The Baseline Requirements set the current minimum accepted policies for the industry. The BRs have evolved over time, and allow many behaviors due to the necessity of certain legacy elements – or by accident. Many of the things that are allowed in one section of the BRs somewhat contradict other sections of the BR. Additionally, many CAs are Browser Vendors do not believe these policies are secure enough, so decide to implement higher standards and advocate within the CA/B forum for the industry to adopt their more secure policies as the new standards.

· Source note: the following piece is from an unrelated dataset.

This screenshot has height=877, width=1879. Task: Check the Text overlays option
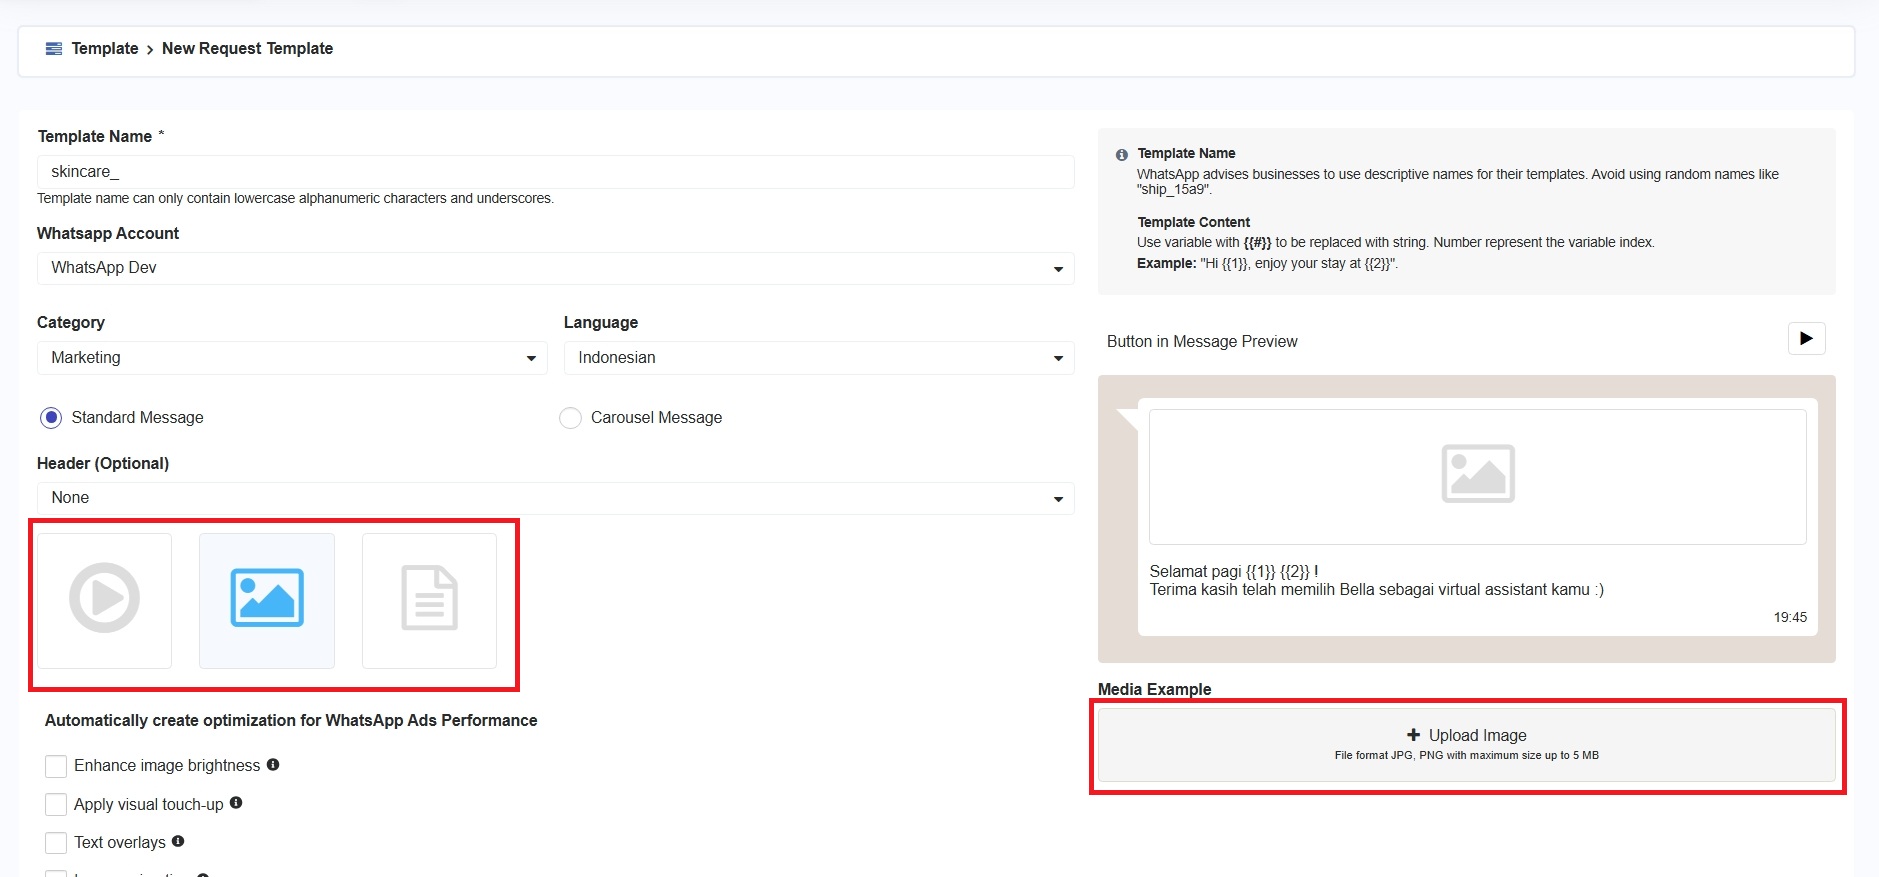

IIRC, and I may be wrong on this one factor when ISRG/LetsEncrypt decided they would only cache authorizations for 30 days is because that number is in-line with the BR's required expiry of an ACME token validity. While the BRs state a valid authorization can be reused for a period longer than 30 days, they also state an unvalidated authorization token can only be used for a period of 30 days. (Stated differently- you only have 30 days to validate the ACME token, but once you do the authorization is now good for a much longer period) The concepts are closely related and slightly contradict one another. Discrepancies like this are common with RFCs and standards, and they become more consistent over time.
So while the CA/B Forum allows for certain behaviors, it does not mean those behaviors are necessarily secure enough. LetsEncrypt - and most other CAs - believe many of these policies to be inadequate and choose to implement stricter requirements.
When it comes to some of the security models, a few thigs:
First, I'll link to my comment a few years ago here in a topic concerning OCSP stapling - What is the relationship between the revoking list and OCSP Stapling? - #36 by jvanasco - however the whole thread is worth reading. This should explain a bit why LetsEncrypt (and the industry) are moving towards shorter certificates and abandoning OCSP stapling. The design of the OCSP ecosystem and BRs create a situation where a certificate can appear to be valid for 10 days after being revoked.
Second, the link that Aaron Gable shared above regarding CA assisted validation contains links to a Doc and Presentation on threat modeling for that design. I'll directly link to them here:
While these don't go into the concepts of time-based reuse, they do detail the concerns and threats to the original authorization - and that should help you understand why the industry is moving towards shorter validities and reuse times.
In a nutshell: the current BRs and ecosystem are somewhat insecure in many ways, but they can't be fixed overnight because too many things would break - so we are slowly moving towards a more secure system.